Mano e Mancini que estão, por acaso, com o cargo em risco, assim como o recém-chegado ao Corinthians Vanderlei Luxemburgo. Apesar disso, a expectativa é que este seja um parâmetro decrescente no Brasil a medida em que o futebol no país evolua. Os grandes trabalhos de Abel e Vojvoda, assim como os cada vez mais valorizados trabalhos de Castro e Diniz abrem a porta a ideia de que manter um treinador mesmo que num momento conturbado, como fez o Botafogo, pode render frutos a longo prazo. A equipa carioca sofreu grande pressão para despedir Luis Castro, mas apoiou o seu treinador e é hoje líder do Brasileirão.
O futebol brasileiro é, historicamente, um ambiente hostil para os treinadores, que acabam por ser despedidos com poucos meses de trabalho. É uma prática normalizada há décadas e que não escapa a ninguém, nem mesmo ao atual campeão da Libertadores, como vimos. Essa “dança das cadeiras” torna o Brasil num autêntico “triturador de treinadores” e dificulta o desenvolvimento do futebol no país. É acompanhar de perto os próximos capítulos na expectativa de um futuro melhor para o futebol brasileiro.

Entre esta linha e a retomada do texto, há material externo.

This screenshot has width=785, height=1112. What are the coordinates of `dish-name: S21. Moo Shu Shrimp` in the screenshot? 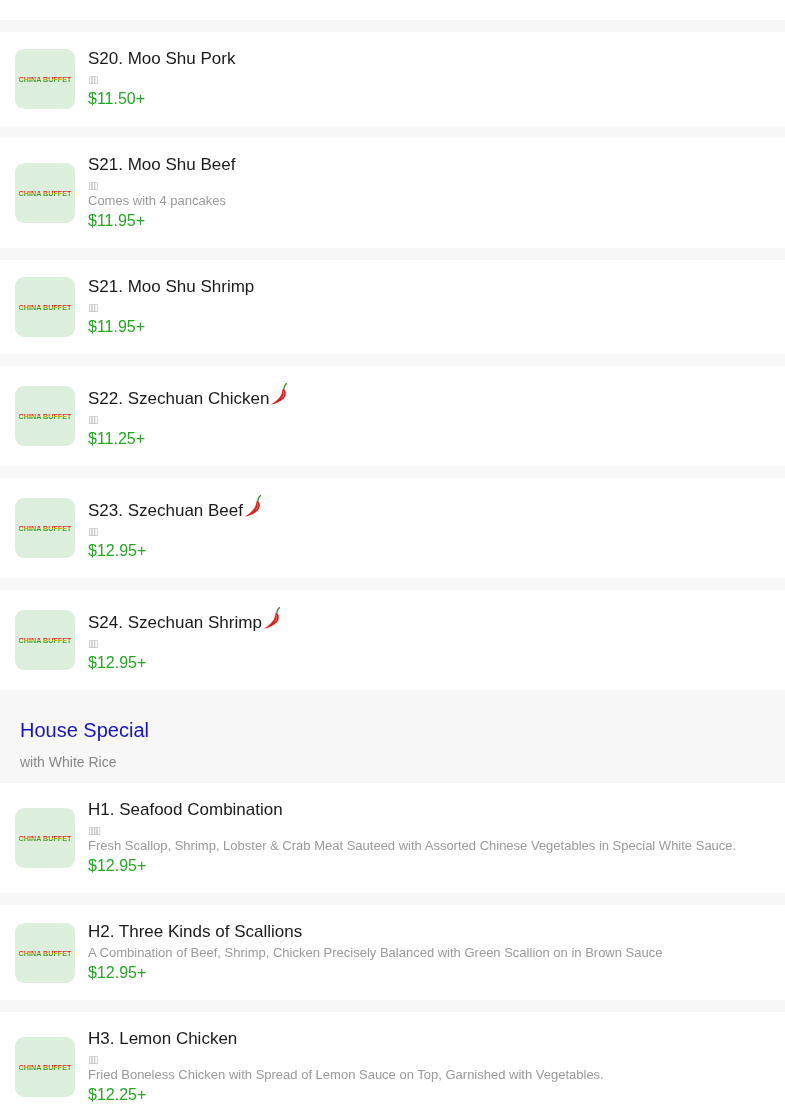 It's located at (172, 287).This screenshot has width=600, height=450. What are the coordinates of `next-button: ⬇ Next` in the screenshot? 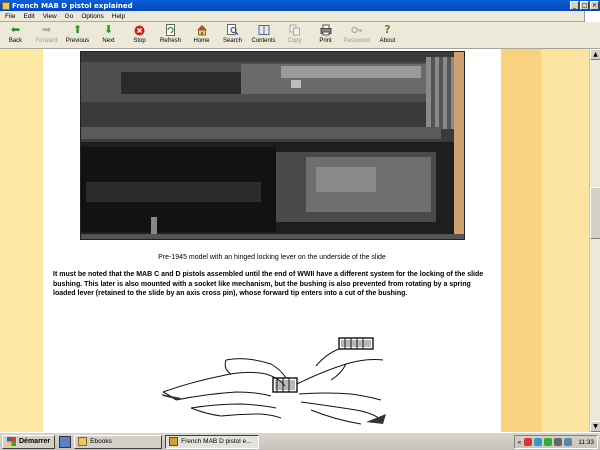 It's located at (108, 36).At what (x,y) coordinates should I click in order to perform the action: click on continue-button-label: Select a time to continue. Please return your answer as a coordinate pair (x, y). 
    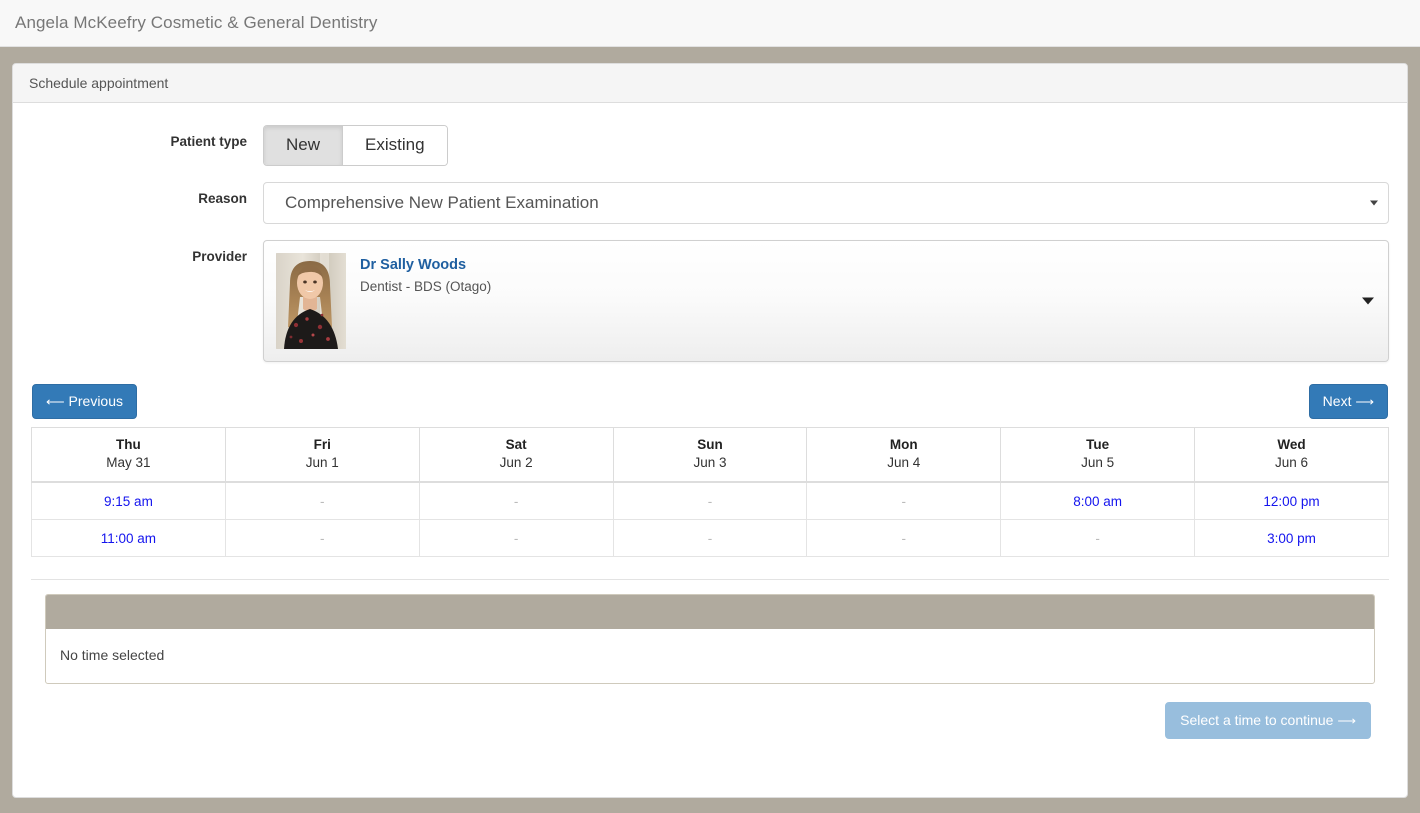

Fica uma mensagem de apoio a Vinicius Júnior, do Real Madrid, que tem sido vítima recorrente de racismo em Espanha. O racismo, assim como qualquer outro tipo e violência, não pode ser aceite! Não se trata de opinião, provocação, expressão nem o que quer que seja, trata-se de um crime. Não ao racismo, nem hoje, nem nunca! O racismo mata.
“Enquanto a cor da pele for mais importante que o brilho dos olhos, haverá guerra”.
Força, Vini. Força, vítimas de violência ao redor do mundo. Seguimos juntos nesta luta.